Since I was a kid my mom has always made her own tomato sauce, and even though I may be a teensy bit biased, I can tell you this is hands down the best tomato sauce of all time. And it's soooo simple! The one most important ingredient (and the one that's hardest to get)? PATIENCE! Seriously, it will come out tasting great either way, but if you really take your time simmering the garlic, and keep a close eye on your tomatoes while they're cooking you'll have a sauce that is out of this world. I love to put this sauce on so many things including pasta, on top of my chicken cutlets, basically anything- to be honest a lot of the time I eat it by itself (yes, it's that good!) So without further adieu here it is!

Ingredients:

- 2 (10 oz) containers of cherry tomatoes

- 6 garlic cloves, peeled

- 3 tbsp Olive oil

- 1 cube of chicken boullion

- Salt (to taste)

Directions:

1. Rinse tomatoes in strainer and set aside. Then, heat oil in large saucepan over low heat. Wait about a minute until the oil starts heating up and then place the whole garlic cloves in the oil.

2. Simmer the garlic for about 5 minutes, keeping a close eye on it to make sure it doesn't brown. Then flip each garlic clove over so each side cooks evenly. Keep simmering and flipping the garlic for about 10 minutes until garlic is cooked and soft. When garlic is cooked, add tomatoes to pan and raise heat slightly to medium-low heat. Simmer tomatoes for about 20 minutes on medium-low heat, stirring frequently with a wooden spoon.

3. When tomatoes begin to wrinkle and soften turn the heat up closer to medium, and continue cooking until tomatoes are soft enough to very easily crush with the wooden spoon. While tomatoes are cooking, dissolve one chicken bullion cube in a cup of boiling water and set aside.

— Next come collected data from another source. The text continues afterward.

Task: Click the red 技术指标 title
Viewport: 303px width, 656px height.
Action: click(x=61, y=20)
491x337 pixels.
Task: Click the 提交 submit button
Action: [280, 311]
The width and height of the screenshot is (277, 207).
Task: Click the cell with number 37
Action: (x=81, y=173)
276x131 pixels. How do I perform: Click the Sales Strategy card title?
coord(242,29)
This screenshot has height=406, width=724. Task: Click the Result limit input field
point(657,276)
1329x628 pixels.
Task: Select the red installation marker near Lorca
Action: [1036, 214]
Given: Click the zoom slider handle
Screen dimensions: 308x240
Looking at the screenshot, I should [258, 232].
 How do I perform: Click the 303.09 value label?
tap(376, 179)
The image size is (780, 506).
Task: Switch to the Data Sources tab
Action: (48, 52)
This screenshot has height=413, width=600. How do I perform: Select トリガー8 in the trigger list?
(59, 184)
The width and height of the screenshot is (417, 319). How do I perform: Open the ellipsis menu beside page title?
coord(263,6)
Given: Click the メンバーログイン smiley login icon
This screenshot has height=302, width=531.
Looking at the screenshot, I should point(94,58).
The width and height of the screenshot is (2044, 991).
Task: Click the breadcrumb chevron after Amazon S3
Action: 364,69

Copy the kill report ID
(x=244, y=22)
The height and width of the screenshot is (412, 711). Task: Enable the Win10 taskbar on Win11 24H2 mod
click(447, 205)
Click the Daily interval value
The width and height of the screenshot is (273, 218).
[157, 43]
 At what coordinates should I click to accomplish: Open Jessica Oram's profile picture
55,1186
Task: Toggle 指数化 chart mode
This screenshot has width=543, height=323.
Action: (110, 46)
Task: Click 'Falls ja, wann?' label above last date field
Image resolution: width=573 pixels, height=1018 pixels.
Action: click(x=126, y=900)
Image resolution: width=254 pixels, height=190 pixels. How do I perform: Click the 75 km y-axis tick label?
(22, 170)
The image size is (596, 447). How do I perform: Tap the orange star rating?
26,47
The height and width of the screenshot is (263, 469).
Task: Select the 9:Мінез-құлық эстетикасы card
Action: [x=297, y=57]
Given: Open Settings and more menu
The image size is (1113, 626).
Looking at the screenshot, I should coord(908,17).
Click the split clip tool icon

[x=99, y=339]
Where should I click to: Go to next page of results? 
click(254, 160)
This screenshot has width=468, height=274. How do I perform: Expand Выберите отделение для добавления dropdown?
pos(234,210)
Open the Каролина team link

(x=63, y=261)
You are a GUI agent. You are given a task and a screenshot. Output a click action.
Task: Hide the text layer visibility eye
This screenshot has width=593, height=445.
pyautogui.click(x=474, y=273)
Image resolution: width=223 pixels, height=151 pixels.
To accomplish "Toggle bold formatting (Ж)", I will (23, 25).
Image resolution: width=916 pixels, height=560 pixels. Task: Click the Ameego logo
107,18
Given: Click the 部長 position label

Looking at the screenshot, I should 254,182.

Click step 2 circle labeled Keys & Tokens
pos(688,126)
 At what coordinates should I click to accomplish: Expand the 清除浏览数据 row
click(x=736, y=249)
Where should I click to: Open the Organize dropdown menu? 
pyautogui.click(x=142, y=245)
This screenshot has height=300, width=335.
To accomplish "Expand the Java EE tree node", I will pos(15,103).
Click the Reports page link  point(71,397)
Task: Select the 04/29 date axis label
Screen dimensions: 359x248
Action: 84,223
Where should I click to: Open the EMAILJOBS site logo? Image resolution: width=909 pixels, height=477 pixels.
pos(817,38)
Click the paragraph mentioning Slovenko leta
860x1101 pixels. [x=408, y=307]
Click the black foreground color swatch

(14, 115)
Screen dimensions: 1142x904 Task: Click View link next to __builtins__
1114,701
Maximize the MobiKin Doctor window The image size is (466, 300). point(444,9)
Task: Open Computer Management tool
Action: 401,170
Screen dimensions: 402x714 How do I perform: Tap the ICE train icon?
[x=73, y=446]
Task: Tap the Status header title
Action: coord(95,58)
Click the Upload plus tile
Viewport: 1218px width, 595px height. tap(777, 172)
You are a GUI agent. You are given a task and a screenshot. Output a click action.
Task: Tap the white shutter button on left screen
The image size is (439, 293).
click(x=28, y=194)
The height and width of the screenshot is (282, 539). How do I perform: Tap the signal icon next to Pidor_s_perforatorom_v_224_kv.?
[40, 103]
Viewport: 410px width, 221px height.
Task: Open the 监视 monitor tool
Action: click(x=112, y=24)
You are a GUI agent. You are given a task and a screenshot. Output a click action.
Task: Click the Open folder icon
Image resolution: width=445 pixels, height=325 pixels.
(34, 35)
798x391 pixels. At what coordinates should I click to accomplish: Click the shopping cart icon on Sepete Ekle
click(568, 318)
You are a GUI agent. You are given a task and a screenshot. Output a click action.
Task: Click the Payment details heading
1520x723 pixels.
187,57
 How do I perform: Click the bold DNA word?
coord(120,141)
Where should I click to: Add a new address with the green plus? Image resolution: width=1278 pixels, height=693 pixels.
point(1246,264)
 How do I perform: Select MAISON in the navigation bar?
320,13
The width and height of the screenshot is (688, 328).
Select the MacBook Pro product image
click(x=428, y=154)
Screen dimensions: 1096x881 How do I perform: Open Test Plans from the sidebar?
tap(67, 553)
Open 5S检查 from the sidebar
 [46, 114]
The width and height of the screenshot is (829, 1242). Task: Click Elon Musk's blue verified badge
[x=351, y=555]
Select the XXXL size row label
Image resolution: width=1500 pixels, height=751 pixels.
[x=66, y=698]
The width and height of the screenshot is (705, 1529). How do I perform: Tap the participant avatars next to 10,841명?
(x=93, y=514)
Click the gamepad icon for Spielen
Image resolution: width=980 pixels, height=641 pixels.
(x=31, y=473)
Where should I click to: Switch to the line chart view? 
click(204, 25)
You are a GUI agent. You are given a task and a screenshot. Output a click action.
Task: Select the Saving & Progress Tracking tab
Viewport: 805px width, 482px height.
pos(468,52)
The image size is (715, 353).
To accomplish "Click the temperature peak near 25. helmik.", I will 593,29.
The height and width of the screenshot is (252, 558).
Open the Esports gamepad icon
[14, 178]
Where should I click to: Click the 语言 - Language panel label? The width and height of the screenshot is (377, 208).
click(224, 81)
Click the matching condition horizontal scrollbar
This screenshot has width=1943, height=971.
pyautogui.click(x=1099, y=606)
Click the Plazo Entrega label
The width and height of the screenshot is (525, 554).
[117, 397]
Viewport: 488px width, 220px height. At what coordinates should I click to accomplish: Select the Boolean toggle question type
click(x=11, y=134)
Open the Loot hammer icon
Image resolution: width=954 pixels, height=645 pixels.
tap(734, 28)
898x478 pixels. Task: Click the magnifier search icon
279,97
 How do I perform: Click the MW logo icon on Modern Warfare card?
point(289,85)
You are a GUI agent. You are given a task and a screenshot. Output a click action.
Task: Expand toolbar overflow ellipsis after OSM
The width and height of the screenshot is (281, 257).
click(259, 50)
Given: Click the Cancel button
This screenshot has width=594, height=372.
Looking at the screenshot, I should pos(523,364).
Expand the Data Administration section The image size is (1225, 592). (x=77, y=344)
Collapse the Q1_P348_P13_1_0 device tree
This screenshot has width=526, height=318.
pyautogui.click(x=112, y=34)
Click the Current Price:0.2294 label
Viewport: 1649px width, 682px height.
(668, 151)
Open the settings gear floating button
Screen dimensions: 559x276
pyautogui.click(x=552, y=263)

4. Then, crush all tomatoes and continue to cook and stir. Make sure to scrape the sides and bottom of the pan, doing this will make sure no bits of sauce get burned and will add a lot of flavor to the sauce. Once the juice from the tomatoes in the pan starts to dry up, stir in a little bit of bullion at a time to re-constitute the sauce. Make sure not to add too much at once though

5. Continue doing this until the sauce is a good, thick consistency and the tomatoes are fully cooked down. Remove from heat and add salt to taste!